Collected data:

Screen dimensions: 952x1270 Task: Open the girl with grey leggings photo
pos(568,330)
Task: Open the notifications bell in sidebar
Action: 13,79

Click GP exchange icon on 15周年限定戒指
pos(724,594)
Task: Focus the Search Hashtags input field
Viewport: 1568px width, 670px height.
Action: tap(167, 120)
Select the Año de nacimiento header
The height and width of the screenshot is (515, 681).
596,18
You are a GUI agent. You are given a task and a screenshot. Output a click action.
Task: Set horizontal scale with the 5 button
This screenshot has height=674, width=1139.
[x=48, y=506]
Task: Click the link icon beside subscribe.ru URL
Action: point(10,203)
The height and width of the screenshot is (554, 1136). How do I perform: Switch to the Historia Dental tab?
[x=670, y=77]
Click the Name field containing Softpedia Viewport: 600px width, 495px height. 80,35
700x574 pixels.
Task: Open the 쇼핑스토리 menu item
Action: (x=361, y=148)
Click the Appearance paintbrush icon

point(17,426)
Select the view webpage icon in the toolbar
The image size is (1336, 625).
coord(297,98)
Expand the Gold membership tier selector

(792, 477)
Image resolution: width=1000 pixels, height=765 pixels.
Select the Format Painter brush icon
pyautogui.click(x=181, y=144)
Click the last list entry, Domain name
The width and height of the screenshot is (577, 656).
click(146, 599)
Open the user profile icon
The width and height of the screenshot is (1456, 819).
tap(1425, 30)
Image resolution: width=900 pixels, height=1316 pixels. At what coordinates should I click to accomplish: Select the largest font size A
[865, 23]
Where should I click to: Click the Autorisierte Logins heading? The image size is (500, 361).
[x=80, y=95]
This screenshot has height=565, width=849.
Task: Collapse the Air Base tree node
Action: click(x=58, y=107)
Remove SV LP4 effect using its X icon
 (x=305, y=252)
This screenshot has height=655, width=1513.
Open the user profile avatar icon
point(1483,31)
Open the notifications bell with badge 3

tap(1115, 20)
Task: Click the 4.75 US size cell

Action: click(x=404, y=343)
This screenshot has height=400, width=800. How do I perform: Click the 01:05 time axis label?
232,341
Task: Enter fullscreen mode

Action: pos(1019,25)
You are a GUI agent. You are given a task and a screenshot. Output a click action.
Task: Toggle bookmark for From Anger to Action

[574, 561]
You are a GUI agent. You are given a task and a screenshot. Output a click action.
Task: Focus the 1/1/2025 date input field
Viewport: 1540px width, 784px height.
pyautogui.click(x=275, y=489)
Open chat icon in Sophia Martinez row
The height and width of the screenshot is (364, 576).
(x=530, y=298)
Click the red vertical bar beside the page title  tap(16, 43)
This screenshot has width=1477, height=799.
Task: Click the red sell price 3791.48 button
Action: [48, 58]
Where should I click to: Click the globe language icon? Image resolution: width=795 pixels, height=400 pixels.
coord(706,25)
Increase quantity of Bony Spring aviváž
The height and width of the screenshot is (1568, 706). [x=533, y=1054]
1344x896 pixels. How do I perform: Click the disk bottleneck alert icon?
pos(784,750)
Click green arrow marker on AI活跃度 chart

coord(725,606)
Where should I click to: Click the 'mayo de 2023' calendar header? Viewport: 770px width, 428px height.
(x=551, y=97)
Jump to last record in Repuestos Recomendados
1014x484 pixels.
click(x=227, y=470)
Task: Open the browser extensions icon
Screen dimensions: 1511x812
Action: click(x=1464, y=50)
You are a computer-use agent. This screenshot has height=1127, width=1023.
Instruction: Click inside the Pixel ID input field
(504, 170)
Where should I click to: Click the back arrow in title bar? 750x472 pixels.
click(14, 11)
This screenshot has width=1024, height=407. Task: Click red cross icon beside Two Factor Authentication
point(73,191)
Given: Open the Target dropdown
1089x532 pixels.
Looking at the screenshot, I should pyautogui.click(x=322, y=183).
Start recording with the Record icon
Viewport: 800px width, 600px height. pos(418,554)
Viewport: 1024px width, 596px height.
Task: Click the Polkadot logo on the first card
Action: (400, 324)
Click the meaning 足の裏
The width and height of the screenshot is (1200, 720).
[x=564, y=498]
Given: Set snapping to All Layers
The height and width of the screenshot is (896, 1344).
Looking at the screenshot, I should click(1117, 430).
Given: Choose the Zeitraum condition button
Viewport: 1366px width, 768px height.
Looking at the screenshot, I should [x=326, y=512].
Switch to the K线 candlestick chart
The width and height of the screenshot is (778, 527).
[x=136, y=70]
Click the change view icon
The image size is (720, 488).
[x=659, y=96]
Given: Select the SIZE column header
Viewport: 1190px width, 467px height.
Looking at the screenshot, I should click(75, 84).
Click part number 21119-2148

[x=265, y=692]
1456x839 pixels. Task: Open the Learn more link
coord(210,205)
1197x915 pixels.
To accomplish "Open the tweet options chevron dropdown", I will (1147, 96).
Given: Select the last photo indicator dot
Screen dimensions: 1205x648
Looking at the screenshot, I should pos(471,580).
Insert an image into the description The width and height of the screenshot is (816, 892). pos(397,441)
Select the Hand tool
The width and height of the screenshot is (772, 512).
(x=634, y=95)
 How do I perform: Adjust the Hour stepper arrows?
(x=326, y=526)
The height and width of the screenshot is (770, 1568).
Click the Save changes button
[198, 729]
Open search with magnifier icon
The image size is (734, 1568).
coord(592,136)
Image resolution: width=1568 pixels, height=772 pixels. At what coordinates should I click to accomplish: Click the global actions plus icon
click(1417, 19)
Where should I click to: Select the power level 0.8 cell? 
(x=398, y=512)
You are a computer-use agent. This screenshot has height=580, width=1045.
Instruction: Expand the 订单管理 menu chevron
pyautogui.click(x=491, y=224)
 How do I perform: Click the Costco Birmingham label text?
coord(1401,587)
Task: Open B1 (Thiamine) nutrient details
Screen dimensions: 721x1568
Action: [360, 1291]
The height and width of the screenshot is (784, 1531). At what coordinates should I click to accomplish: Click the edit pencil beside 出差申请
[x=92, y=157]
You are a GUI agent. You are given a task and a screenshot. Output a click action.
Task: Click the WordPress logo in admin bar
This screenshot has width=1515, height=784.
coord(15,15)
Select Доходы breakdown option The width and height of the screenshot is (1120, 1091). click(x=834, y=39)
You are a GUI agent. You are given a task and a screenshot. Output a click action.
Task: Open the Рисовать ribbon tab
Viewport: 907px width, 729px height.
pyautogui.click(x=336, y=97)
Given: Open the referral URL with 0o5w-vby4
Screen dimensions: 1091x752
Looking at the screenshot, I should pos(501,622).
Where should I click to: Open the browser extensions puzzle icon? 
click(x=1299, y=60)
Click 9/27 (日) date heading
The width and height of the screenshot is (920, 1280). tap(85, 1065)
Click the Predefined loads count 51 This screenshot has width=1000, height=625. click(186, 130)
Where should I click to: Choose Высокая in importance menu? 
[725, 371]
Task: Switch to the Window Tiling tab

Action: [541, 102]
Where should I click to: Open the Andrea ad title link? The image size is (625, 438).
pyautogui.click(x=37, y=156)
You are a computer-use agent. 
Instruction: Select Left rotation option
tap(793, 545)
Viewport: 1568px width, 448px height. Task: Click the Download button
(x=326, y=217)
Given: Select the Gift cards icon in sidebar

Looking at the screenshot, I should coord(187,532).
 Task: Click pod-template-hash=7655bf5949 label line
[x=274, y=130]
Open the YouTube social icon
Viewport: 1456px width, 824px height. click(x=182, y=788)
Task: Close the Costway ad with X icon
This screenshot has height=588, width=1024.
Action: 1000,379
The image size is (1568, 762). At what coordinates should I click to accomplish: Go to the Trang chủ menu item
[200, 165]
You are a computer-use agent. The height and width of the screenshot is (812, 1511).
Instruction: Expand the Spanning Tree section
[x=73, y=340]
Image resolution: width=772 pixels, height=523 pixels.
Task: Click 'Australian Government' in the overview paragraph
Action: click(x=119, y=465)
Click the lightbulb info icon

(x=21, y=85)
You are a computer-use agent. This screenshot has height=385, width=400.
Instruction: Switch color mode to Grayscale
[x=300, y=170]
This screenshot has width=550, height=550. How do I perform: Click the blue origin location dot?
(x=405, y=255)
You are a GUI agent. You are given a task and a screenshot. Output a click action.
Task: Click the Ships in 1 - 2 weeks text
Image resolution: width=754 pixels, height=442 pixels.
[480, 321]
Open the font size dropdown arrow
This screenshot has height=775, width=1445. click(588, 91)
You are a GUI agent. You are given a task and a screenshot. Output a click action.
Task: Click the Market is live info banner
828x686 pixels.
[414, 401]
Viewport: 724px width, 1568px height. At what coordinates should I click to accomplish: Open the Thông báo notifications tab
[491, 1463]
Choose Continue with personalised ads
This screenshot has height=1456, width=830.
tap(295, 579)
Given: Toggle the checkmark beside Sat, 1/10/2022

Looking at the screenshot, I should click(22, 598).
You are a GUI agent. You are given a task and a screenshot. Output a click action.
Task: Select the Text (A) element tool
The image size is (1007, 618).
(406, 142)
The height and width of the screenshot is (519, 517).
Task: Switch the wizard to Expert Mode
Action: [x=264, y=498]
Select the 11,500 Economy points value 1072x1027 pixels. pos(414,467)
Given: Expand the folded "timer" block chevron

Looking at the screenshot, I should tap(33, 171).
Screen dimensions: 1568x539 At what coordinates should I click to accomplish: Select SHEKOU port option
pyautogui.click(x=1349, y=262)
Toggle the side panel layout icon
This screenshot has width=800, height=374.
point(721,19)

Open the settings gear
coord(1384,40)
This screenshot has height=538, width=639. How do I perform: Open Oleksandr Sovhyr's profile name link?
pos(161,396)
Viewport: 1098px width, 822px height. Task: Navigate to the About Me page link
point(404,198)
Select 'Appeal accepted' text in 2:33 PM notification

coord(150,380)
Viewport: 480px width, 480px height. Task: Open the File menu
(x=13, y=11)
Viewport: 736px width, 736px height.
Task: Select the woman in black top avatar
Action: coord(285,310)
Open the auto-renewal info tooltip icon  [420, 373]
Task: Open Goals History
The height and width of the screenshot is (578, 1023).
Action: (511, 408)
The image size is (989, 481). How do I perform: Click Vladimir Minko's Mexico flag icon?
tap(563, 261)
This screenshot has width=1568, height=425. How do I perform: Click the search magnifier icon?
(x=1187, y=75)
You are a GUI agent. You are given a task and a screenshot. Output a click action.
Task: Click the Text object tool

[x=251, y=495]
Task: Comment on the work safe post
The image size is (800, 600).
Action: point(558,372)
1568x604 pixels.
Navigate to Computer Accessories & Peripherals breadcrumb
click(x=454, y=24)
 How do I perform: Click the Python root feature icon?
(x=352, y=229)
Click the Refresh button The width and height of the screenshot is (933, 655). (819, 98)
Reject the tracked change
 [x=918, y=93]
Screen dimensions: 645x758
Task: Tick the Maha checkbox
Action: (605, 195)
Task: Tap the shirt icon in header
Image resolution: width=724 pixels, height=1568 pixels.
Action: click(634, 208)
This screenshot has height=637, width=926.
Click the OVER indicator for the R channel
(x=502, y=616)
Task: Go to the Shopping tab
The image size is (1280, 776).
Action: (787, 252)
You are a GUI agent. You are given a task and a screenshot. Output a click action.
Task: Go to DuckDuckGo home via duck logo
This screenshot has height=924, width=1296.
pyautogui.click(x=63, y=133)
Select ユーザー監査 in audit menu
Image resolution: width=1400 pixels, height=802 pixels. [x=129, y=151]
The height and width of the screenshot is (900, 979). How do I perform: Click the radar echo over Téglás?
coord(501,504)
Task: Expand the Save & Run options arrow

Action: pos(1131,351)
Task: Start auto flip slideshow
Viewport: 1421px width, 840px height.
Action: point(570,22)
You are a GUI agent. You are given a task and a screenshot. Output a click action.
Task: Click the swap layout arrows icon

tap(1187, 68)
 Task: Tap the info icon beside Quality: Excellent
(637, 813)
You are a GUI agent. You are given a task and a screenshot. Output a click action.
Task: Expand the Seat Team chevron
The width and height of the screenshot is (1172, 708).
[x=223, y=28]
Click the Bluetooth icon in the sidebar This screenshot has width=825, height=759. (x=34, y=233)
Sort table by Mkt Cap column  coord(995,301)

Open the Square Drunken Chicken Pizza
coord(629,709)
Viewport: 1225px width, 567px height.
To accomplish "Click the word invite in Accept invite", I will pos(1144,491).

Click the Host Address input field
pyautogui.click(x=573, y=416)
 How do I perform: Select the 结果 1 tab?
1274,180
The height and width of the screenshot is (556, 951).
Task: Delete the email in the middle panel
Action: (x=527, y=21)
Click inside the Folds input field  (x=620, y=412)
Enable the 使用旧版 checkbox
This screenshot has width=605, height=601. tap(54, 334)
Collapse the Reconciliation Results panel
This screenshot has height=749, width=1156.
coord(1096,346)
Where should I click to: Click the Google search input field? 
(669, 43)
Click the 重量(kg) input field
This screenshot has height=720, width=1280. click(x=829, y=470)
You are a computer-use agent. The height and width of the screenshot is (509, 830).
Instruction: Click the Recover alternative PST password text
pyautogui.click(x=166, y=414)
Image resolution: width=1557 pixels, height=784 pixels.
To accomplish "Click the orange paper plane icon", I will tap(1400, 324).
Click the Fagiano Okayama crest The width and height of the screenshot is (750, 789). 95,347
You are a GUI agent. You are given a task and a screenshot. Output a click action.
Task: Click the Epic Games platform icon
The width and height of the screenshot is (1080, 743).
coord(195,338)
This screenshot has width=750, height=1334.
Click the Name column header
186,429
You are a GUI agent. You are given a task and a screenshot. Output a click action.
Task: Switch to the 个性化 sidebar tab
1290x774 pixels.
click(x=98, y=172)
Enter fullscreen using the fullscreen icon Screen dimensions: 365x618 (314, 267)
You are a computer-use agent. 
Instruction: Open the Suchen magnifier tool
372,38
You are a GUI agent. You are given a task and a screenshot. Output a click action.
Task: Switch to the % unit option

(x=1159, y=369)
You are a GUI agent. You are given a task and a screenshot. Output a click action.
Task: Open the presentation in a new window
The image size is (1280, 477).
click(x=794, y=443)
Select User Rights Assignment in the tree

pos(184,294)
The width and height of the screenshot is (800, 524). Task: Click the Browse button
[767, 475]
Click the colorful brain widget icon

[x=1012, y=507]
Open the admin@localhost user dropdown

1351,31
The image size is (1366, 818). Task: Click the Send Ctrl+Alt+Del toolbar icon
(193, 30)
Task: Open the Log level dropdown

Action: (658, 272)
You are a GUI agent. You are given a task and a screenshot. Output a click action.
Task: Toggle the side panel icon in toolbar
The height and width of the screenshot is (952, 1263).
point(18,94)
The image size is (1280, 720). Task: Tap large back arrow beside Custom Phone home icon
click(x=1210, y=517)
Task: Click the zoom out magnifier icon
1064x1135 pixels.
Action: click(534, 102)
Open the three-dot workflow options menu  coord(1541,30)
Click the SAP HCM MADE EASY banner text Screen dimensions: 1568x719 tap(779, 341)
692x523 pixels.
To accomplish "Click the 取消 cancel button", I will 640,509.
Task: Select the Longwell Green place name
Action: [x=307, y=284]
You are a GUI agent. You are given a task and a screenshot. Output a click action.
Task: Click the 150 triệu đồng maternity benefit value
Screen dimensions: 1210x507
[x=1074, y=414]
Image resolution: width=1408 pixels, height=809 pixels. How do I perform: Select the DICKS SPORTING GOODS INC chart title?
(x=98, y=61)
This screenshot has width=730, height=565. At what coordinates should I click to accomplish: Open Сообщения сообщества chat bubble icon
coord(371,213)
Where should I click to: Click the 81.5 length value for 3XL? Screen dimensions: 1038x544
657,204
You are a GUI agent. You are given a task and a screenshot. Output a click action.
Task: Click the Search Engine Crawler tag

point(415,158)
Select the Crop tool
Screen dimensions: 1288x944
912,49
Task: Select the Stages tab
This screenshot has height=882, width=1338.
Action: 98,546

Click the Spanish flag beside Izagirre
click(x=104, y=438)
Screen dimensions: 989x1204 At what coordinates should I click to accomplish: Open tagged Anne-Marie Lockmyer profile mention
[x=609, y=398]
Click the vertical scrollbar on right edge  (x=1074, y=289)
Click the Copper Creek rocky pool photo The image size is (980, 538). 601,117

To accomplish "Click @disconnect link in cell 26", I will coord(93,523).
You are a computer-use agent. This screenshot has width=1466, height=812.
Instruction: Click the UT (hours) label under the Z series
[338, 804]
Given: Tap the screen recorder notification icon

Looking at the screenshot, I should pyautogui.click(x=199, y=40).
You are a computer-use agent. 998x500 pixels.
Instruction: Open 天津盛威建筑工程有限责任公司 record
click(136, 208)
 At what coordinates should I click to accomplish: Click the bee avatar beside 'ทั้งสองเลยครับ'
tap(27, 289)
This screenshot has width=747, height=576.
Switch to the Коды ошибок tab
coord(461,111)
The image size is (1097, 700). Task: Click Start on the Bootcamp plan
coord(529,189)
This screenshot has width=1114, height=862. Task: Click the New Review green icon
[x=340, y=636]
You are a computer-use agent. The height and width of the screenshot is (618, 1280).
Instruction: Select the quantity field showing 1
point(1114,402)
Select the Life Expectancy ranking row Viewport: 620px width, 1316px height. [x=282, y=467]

What needs to be done: Would you print exactly, and only, the lines of the data above from the line with "Click the OVER indicator for the R channel" through the line with "Task: Go to DuckDuckGo home via duck logo", inclusive?

Answer to the problem:
Click the OVER indicator for the R channel
(x=502, y=616)
Task: Go to the Shopping tab
The image size is (1280, 776).
Action: (787, 252)
You are a GUI agent. You are given a task and a screenshot. Output a click action.
Task: Go to DuckDuckGo home via duck logo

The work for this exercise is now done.